▶ **SET EXERCISE**
Rewrite the data below, renaming every "Open" to "Launch" and keeping everything else unchanged, but leave the pictures out of your answer.

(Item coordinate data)
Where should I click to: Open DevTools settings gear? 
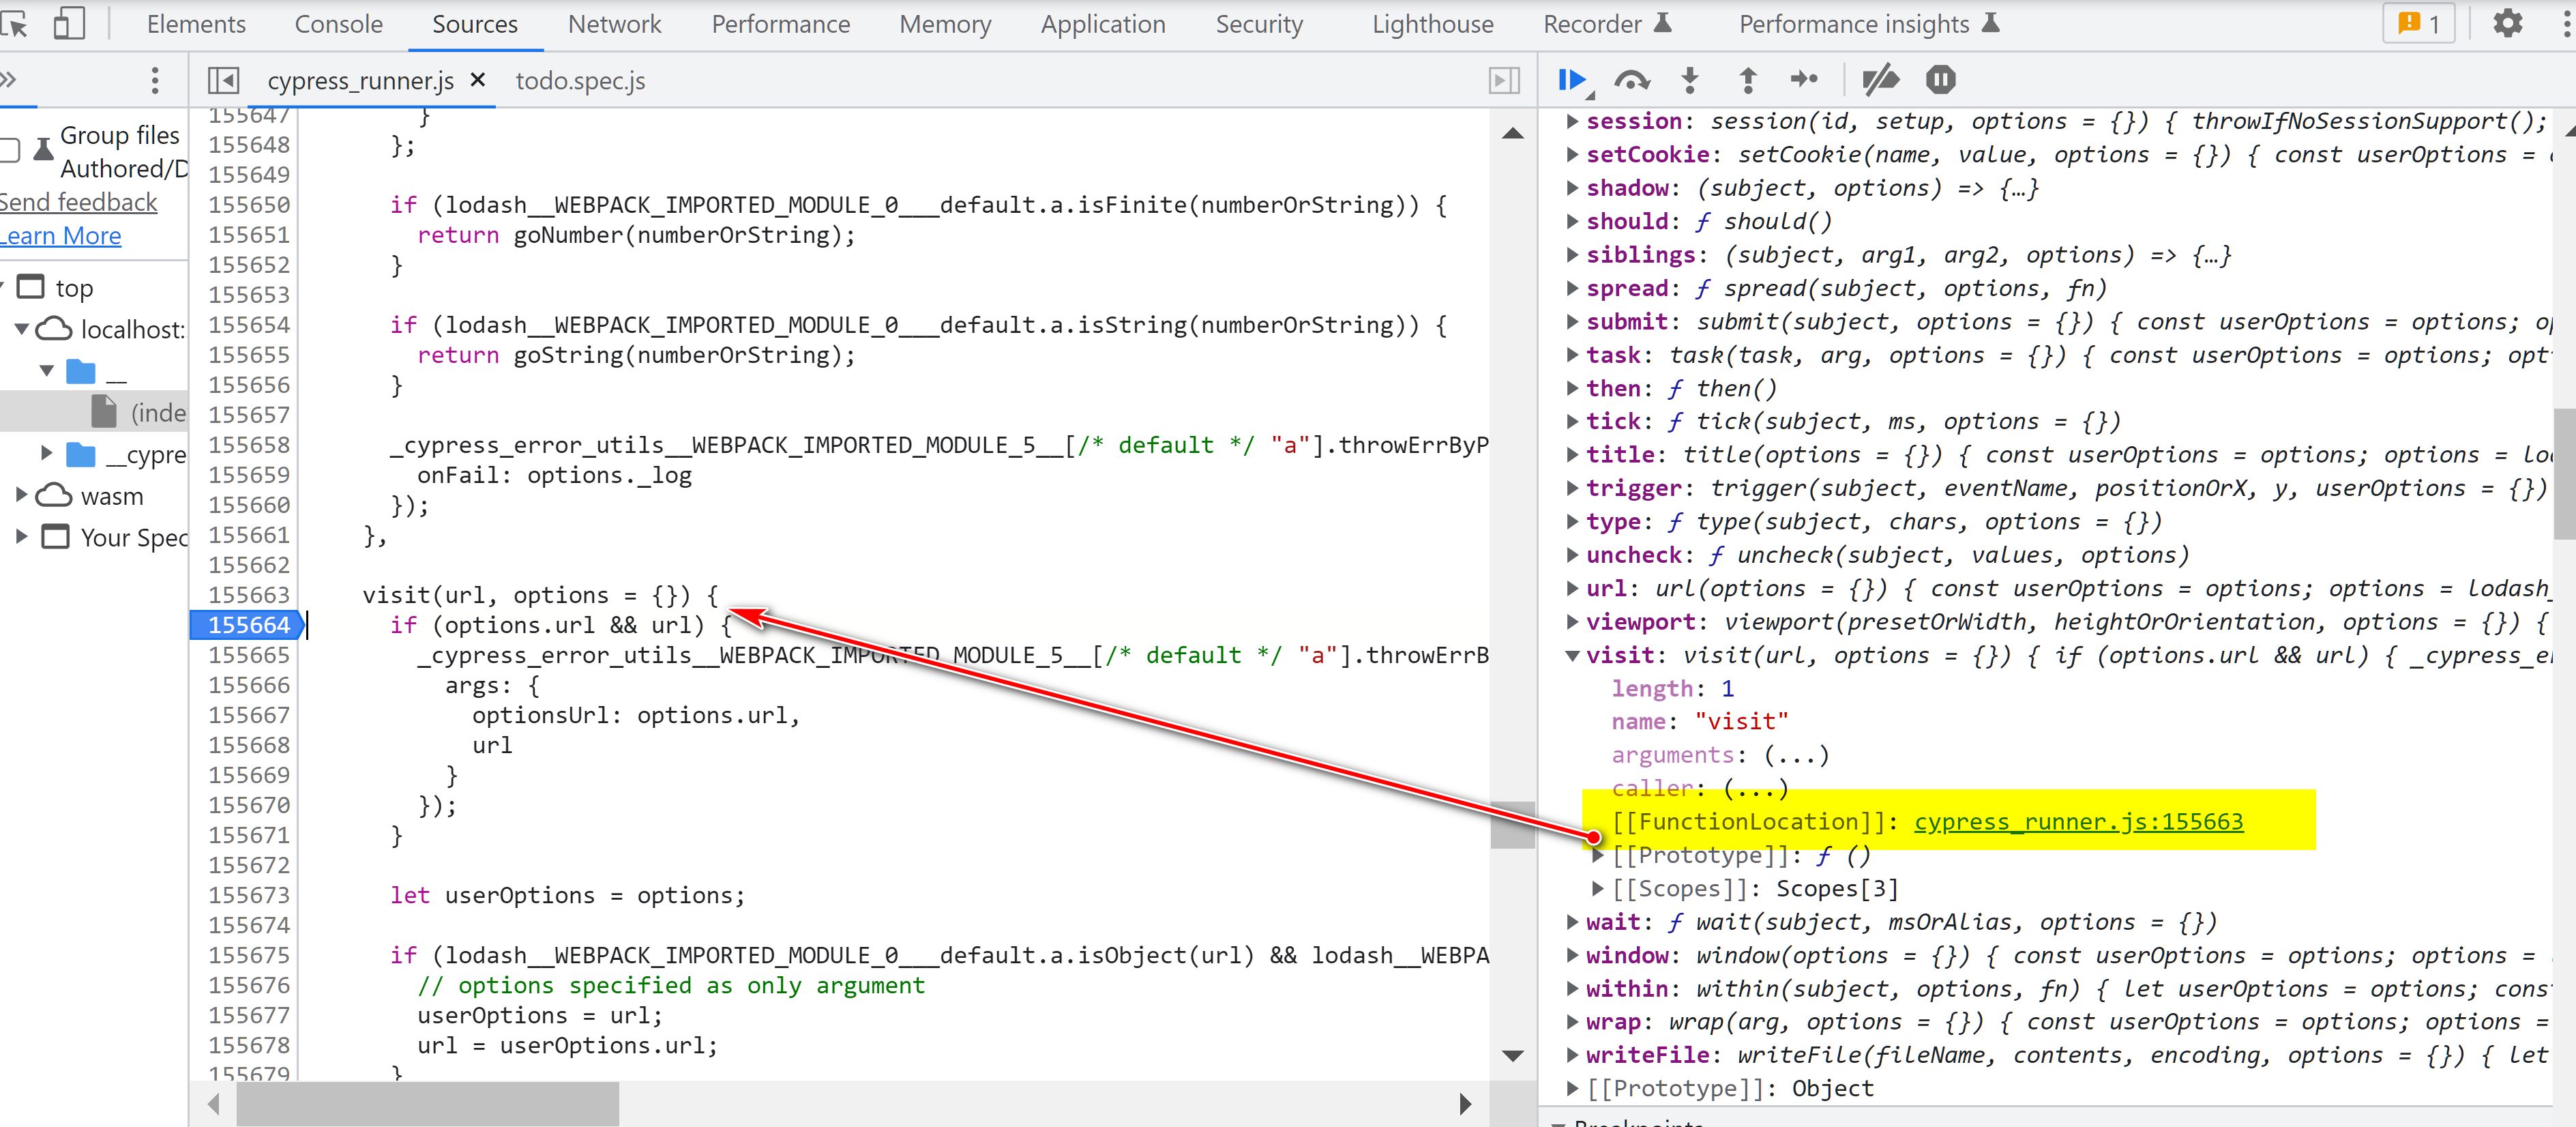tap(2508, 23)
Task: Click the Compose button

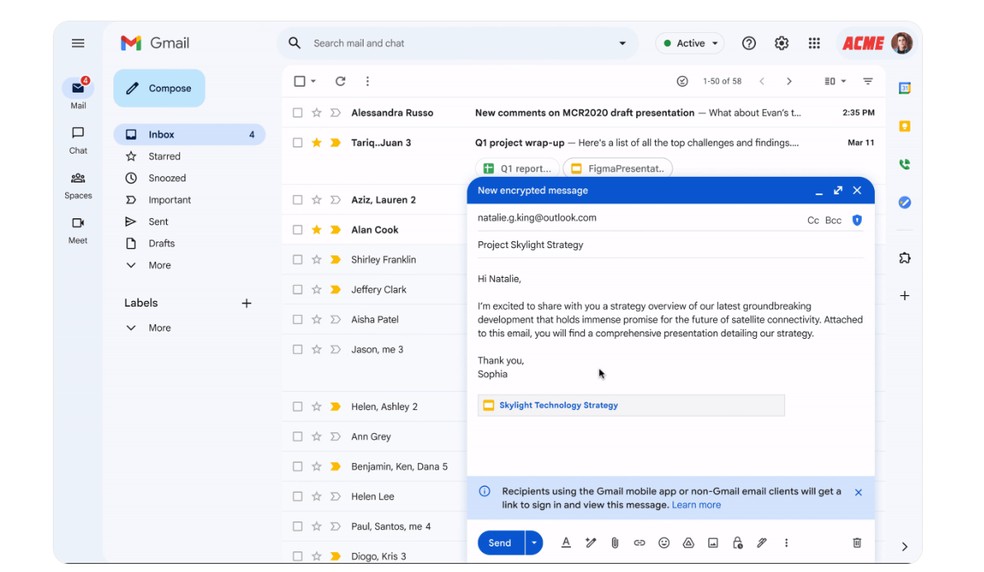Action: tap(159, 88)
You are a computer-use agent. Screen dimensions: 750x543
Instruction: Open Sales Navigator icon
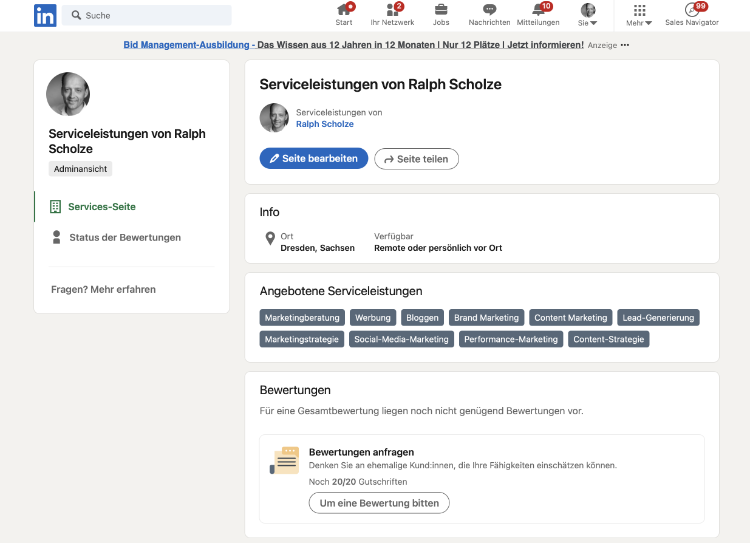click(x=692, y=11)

▶ **COMPLETED TASK**
Where should I click to: Launch DevTools settings gear? 
tap(2508, 23)
Task: Click the Compose button

Action: tap(159, 88)
You are a computer-use agent. Screen dimensions: 750x543
Instruction: Launch Sales Navigator icon
click(x=692, y=11)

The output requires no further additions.